そのベルトの中央に嵌められた石から『白紙のトランプ』が飛び出した。

「遺跡に、あったアークルと……『切り札』……?」

一見ただの白い古ぼけた紙切れにしか見えないそれは、裏面に記号のような文字がメモのように書かれていた。
かつて極東に栄えた民族、リントの言葉で切り札と。

その白紙のトランプもまた光り輝き……一人の男へと姿を変えた。
堂々たる振る舞い、そして見る人にどことなく安心感を与える雰囲気を持つ男だった。

「あなたが、私のサーヴァントなんですか?」

実加の問いに男は深くうなずいて肯定する。
その男の発する深く静かな空気に、頼るように、甘えるように実加は言葉を紡いでいた。
聖杯戦争という状況下でどうするか、どうしたいか。
実加の願いと言葉に、男は朗らかな笑みを浮かべて右手を真っすぐに突き出し、親指を上に向けて立てて見せる。

「これは古代ローマにおいて満足できる、納得できる行動をした者にだけ与えられる仕草だ」
「……ええ、よく知っています。昔教えてもらってから、一度たりとも忘れたことはありません」

サムズアップ。
男のその仕草に、実加はゆっくりと頷いて返す。

「それが似合う人間になれ、君ならきっとなれるって言ってもらいましたから」

かつて向けられた柔らかい笑顔を思い出して。
目前の頼れる笑顔をじっと見つめて。
彼女も自身にできる精一杯の笑顔を浮かべる。

「正直言って、少し怖いです。でも私以外にも意図せず巻き込まれてしまった人がいるかもしれない。
 この世界で平和に過ごしている人たちだっている。放っておけるわけないじゃないですか」

ぎゅ、と今は戻ってしまったアマダムのあるはずの腹部で強く手を握る。
そのために、この力を手に入れたのだ。
また未確認生命体が現れても、人々を守れる力を。
空になった棺……蘇ったであろう新たな未確認生命体。
それに対抗するための戦士クウガの力の源……アークル。
自分と一つになったそれは確かに力をもたらし、その身を白いクウガへと変えて見せた。
これなら、戦える。
そう決意した矢先になぜかアークルと共に安置されていた『白紙のトランプ』のせいで、身を置く場所は変わってしまった。
それでも、そこに守るべき人がいることは変わらない。
……笑顔を侵す、怪物がいることも、きっと変わらないだろう。
だからこそ自分なりにきちんと聖杯戦争に関わると決意する。

「一条さんみたいに、五代さんみたいに。皆をこの手で守りたい。笑顔にしたい。だって私……」

ぐっ、と頬に力を込めて、精一杯の笑顔が歪まないようにして。




「クウガだから」




サムズアップ。
満足するため、納得するためにその仕草を実加も行う。
男は慈しむような眼でそれを見つめ返す。

「ありがとうございます。

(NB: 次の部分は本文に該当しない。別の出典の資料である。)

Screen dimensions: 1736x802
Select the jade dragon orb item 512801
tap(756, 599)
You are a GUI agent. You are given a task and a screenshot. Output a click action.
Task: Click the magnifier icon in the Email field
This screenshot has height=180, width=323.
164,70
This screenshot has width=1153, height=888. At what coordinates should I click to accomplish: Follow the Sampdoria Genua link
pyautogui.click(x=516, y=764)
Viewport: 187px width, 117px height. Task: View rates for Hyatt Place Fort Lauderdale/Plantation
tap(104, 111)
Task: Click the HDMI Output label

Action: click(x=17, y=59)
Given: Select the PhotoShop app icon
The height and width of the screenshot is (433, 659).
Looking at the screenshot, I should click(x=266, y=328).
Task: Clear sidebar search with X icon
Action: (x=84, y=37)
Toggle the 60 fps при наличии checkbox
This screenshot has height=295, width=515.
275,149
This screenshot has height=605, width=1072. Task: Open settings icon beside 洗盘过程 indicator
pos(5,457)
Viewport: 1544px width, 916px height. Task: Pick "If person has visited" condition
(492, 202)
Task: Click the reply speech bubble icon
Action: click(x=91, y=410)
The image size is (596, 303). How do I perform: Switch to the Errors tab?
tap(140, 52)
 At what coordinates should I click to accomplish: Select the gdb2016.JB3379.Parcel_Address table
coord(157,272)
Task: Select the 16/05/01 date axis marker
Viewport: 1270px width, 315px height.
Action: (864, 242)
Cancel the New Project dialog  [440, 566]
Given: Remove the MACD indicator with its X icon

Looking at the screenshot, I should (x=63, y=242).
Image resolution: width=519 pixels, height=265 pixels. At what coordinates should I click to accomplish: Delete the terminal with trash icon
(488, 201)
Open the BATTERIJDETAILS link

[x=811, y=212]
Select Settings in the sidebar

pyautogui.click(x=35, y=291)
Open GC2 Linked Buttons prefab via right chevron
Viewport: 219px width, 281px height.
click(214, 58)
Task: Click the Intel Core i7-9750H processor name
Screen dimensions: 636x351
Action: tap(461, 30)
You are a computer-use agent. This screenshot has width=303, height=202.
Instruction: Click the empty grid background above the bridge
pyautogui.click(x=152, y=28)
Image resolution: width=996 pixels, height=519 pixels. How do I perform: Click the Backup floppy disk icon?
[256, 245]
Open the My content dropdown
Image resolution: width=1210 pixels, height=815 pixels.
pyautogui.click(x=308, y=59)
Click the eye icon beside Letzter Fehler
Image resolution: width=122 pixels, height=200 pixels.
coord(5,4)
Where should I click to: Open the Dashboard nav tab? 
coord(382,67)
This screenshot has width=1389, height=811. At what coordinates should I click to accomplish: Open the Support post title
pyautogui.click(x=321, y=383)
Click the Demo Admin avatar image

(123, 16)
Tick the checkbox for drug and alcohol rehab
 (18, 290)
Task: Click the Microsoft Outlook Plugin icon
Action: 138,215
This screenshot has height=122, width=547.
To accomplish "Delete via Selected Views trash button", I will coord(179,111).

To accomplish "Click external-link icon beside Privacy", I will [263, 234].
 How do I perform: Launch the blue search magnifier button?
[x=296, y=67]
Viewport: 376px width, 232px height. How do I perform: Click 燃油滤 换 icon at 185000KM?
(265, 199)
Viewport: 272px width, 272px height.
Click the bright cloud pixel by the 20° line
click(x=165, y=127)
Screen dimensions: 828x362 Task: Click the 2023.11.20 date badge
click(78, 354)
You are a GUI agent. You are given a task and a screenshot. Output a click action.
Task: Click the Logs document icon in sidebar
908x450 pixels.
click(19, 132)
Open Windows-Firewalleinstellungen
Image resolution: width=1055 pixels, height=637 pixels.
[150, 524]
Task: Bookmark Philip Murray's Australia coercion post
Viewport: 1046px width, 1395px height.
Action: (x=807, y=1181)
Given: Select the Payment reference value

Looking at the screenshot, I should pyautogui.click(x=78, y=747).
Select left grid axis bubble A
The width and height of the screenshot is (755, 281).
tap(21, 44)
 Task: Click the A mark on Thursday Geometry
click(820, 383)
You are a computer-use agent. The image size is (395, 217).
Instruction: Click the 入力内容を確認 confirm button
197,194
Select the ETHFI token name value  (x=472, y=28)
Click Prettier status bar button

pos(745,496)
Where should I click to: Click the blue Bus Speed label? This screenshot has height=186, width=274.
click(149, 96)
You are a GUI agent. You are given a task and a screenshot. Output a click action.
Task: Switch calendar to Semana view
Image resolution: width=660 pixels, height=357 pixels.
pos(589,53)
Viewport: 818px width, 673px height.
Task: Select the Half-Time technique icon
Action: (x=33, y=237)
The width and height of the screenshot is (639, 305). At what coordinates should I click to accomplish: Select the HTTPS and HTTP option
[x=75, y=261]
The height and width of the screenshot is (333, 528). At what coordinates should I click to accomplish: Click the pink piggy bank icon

あなたがいてくれるだけで、気持ちがとっても落ち着くんです」

右の拳を掲げたまま、一息ついて。
ふと、あまりにも根本的なことに気付く。

「あの、今更で申し訳ないんですけれど。よろしければお名前を教えていただけませんか?」

その問いにも男は深くうなずき。
実加のサムズアップに、自らも親指を立てた右の拳を当てて答えた。





「私(ローマ)は、ローマである」






【クラス】
ランサー

【真名】
ロムルス@Fate/Grand Order

【パラメーター】
筋力B 耐久A 敏捷A 魔力C 幸運B 宝具EX

【属性】
混沌・中庸

【クラススキル】
対魔力:B
魔術発動における詠唱が三節以下のものを無効化する。大魔術、儀礼呪法等を以ってしても、傷つけるのは難しい。

【保有スキル】
皇帝特権:EX
本来持ち得ないスキルも、本人が主張する事で短期間だけ獲得できる。
該当するスキルは騎乗、剣術、芸術、カリスマ、軍略、と多岐にわたる。
ランクがA以上のため、肉体面での負荷(神性など)すら獲得する。
元祖2000の技を持つ男である。
本スキルを有するにあたりロムルスは本来所有していた高ランクの神性スキルを自ら封印している。

天性の肉体:C
生まれながらに生物として完全な肉体を持つ。このスキルの所有者は、常に筋力がランクアップしているものとして扱われる。
さらに、鍛えなくても筋肉ムキムキな上、どれだけカロリーを摂取しても体型が変わらない。

七つの丘:A
自らが「我が子」と認めたものに加護を与える。


【宝具】
『すべては我が槍に通ずる(マグナ・ウォルイッセ・マグヌム)』
ランク:A++ 種別:対軍宝具 レンジ:1~99 最大捕捉:900人
国造りの槍。母シルウィアが処女懐胎によりロムルスを生み落とす以前に見た夢に登場する、ローマそのものを象徴する大樹と結び付けられて伝えられる。ローマ建国の折、ロムルスはこの槍をパラティウムに突き立てたという。
宝具としては樹木操作の能力を有しており、真名解放の際には槍が大樹として拡大・変容し「帝都ローマの過去・現在・未来の姿」を造成、怒涛の奔流によって対象を押し流す。質量兵器ローマ。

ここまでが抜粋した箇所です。